Caso dj Viviana, i testimoni: dopo l’incidente Gioele era vivo

“Gioele era vivo, in braccio alla madre, senza alcuna ferita”. Lo ha dichiarato al Procuratore della Repubblica di Patti, Angelo Cavallo, il testimone, finalmente rintracciato, che si è fermato lungo l’autostrada Messina-Palermo per prestare soccorso a Viviana Parisi dopo il lieve incidente con l’auto. Un teste giudicato attendibile dagli inquirenti che hanno spiegato: “avevano dei dubbi se fossero proprio loro, ma quando è stata diffusa la descrizione hanno capito che era quello l’incidente e si sono presentati”.

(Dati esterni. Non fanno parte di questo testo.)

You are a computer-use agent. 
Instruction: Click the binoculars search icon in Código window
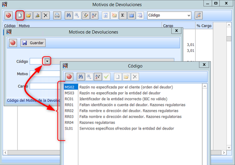coord(80,77)
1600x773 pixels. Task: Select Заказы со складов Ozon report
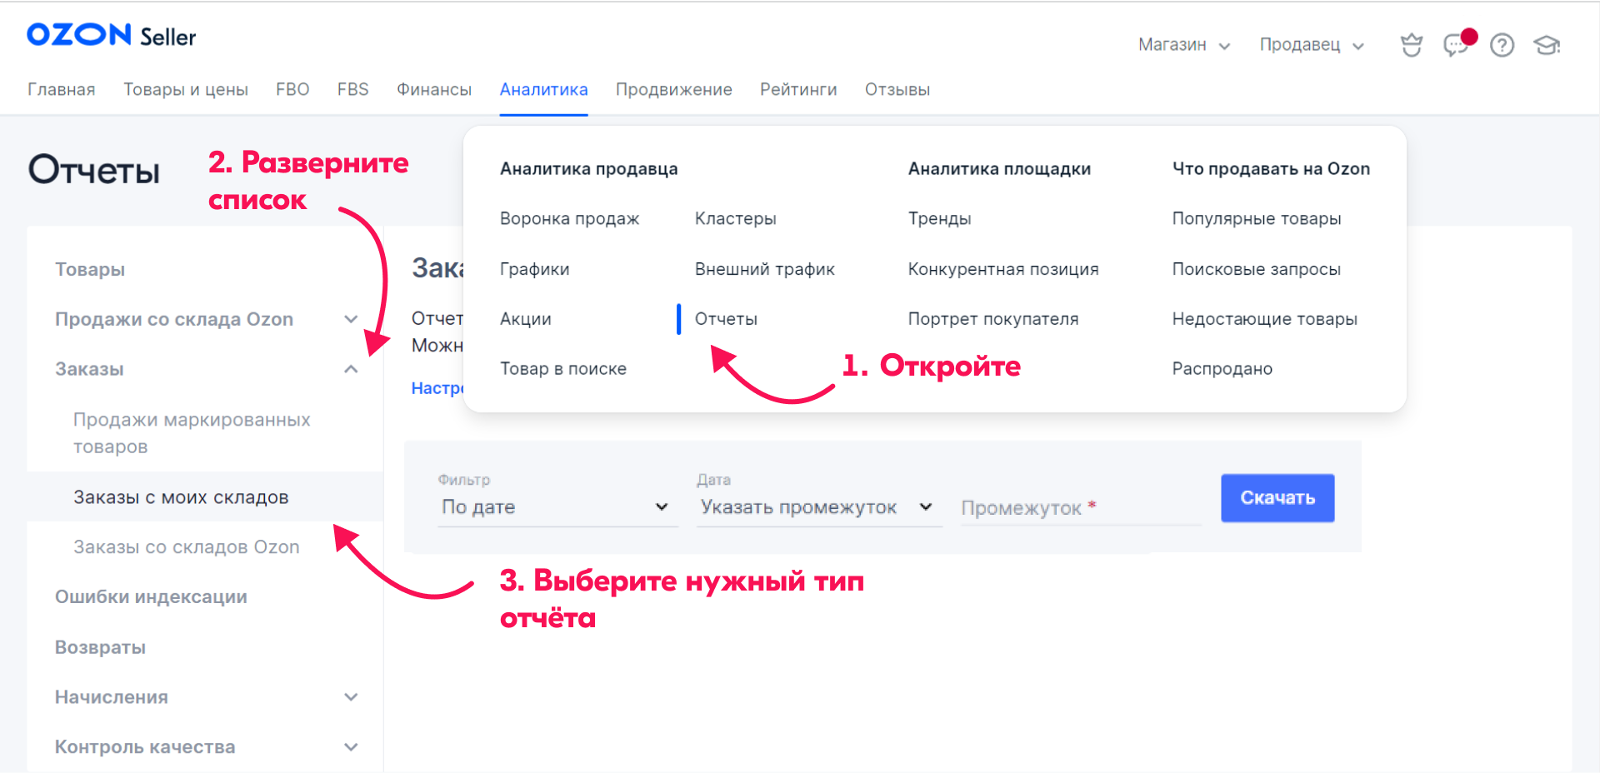tap(186, 547)
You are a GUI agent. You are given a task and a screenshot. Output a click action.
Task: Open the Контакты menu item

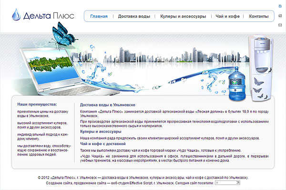259,16
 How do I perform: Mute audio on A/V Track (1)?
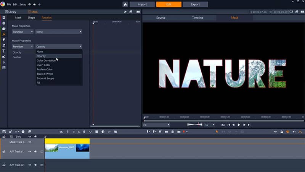coord(35,151)
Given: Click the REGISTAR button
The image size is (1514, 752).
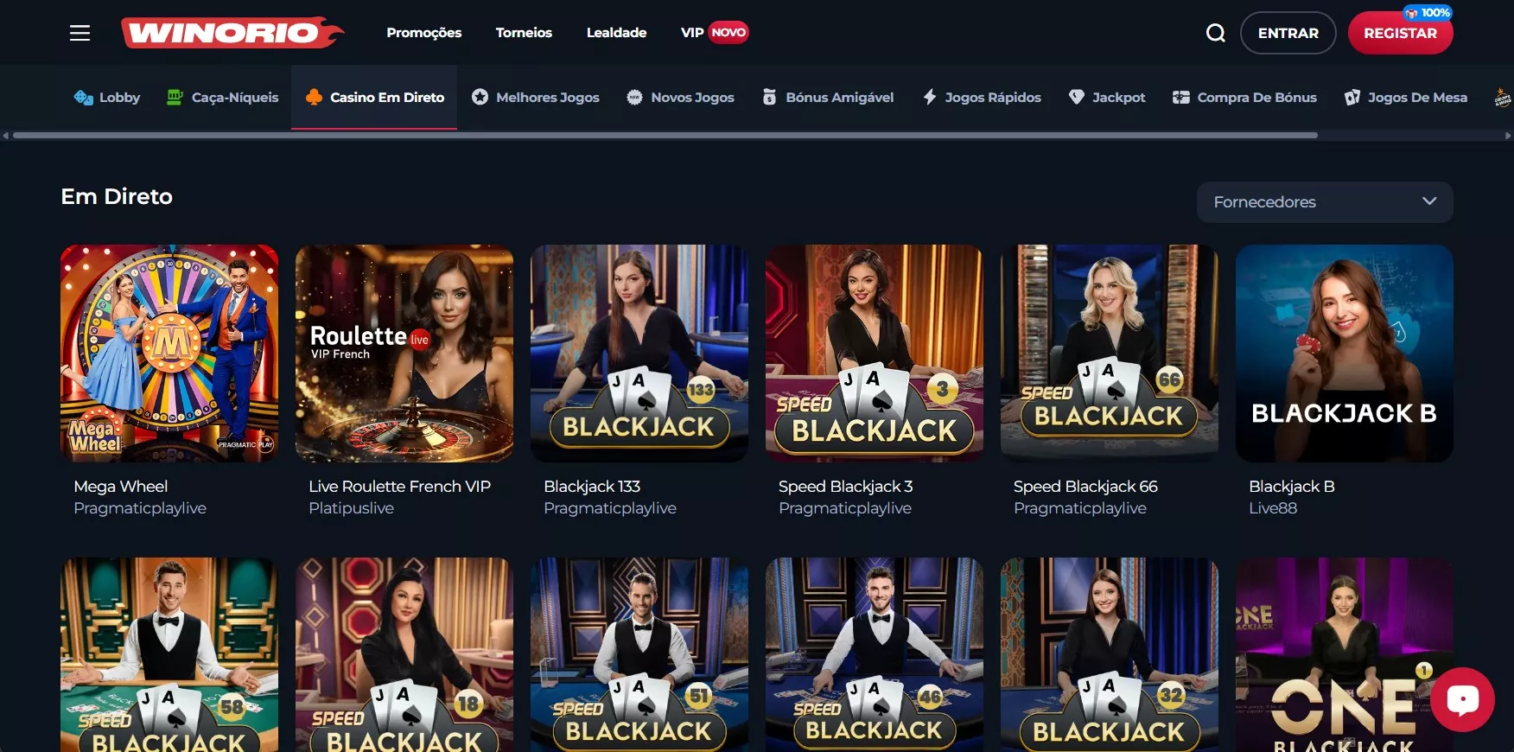Looking at the screenshot, I should [1400, 33].
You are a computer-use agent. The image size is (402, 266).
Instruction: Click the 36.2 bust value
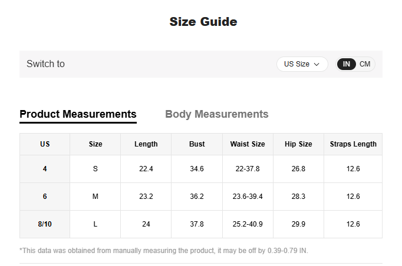pos(197,197)
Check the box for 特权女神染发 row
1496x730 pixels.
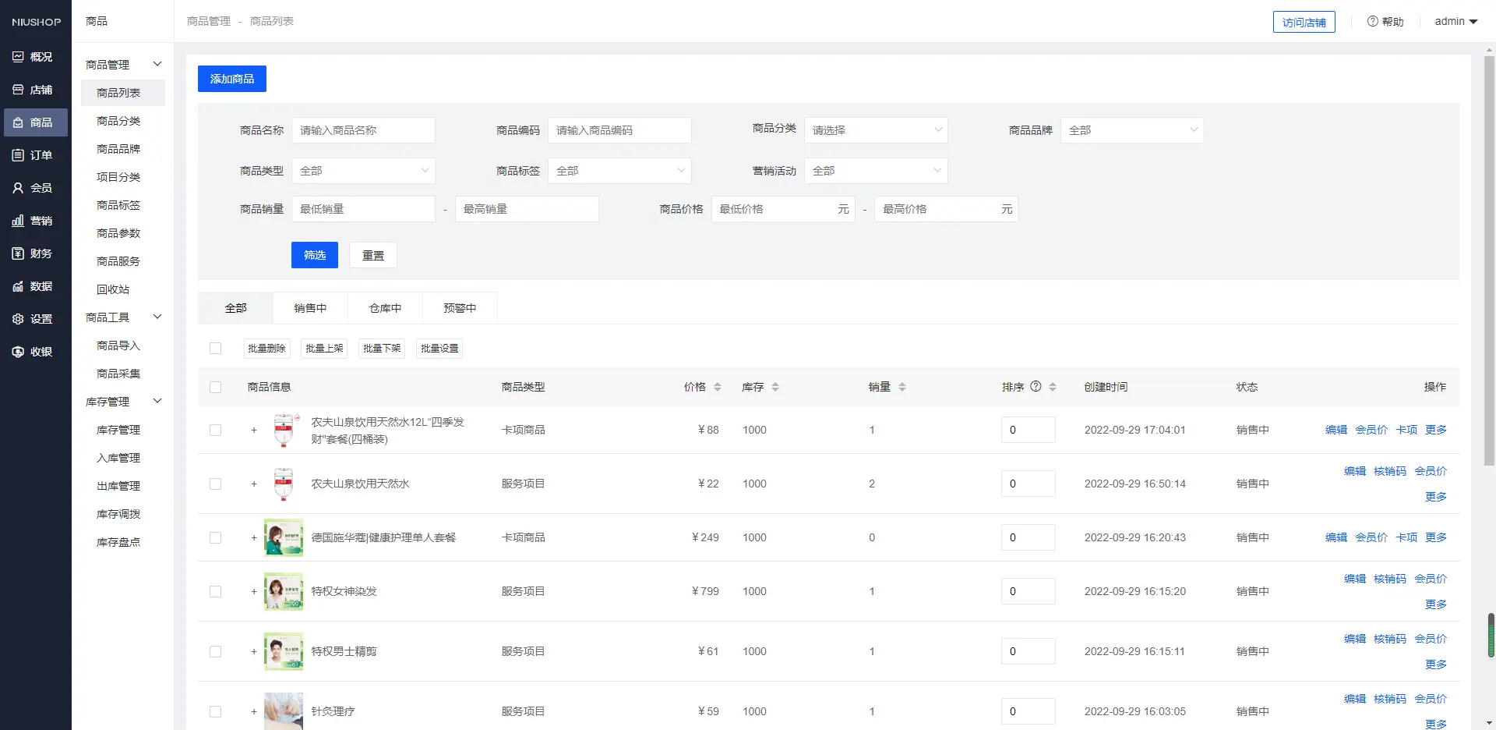[216, 591]
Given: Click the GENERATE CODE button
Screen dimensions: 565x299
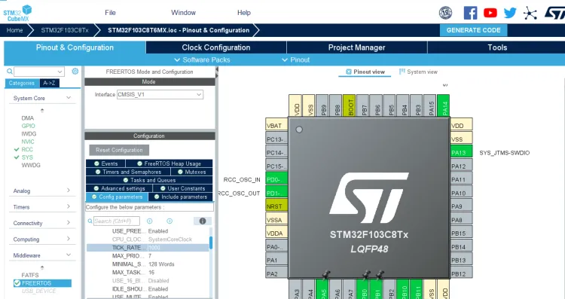Looking at the screenshot, I should (x=474, y=30).
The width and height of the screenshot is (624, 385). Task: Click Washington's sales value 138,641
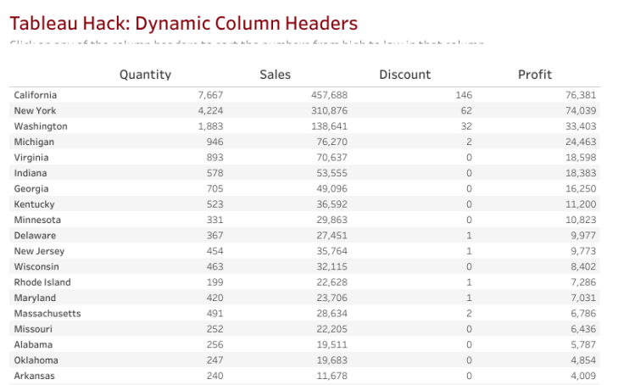pyautogui.click(x=329, y=126)
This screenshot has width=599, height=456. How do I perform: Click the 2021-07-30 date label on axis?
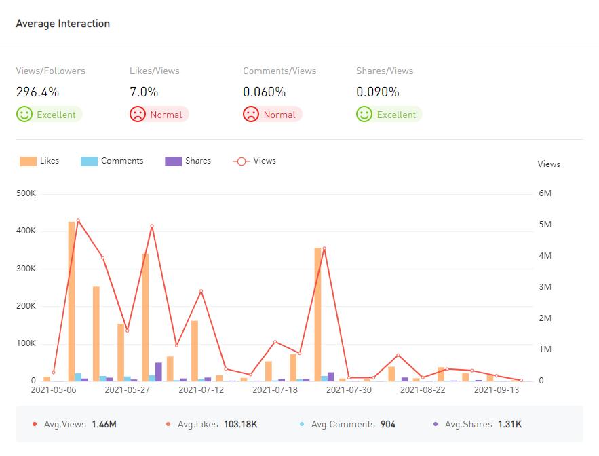coord(349,390)
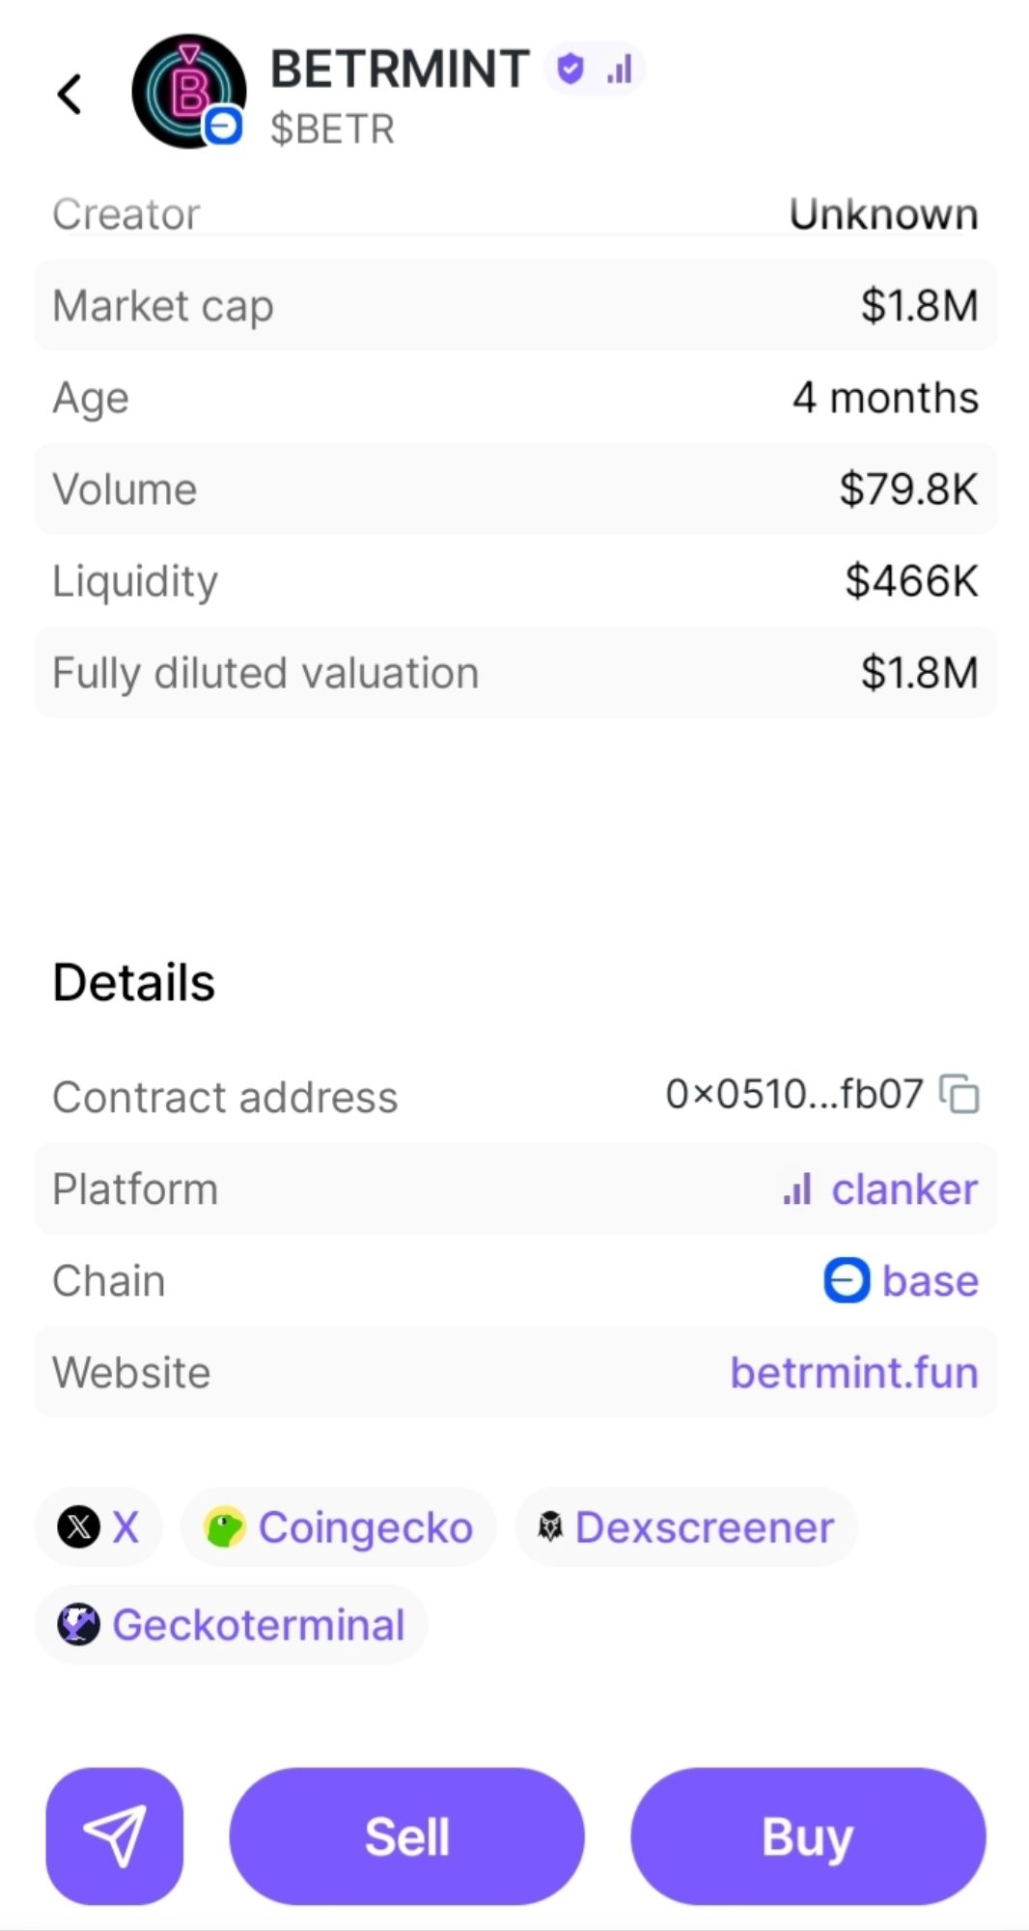Open the Geckoterminal link chip
The height and width of the screenshot is (1931, 1029).
click(x=232, y=1624)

Il Procuratore Cavallo ha aggiunto che Viviana, scesa dall’auto dopo l’incidente “camminava in modo veloce, ma non correva e nei confronti di Gioele aveva un atteggiamento protettivo”. Il Magistrato non esclude alcuna ipotesi e tutte quelle avanzate in questi giorni vengono seguite con grande attenzione.
Inoltre, il procuratore Cavallo ha precisato che “sul traliccio la polizia scientifica di Catania non ha risposte definitive su tracce di impronte digitali e dna, non ci sono risultati evidenti”.
“Adesso la nostra priorità – ha concluso il procuratore di Patti – è trovare Gioele. La speranza è riposta nei cani iper specializzati nella ricerca di resti umani, sono qui quattro dei cinque presenti in tutta Italia”.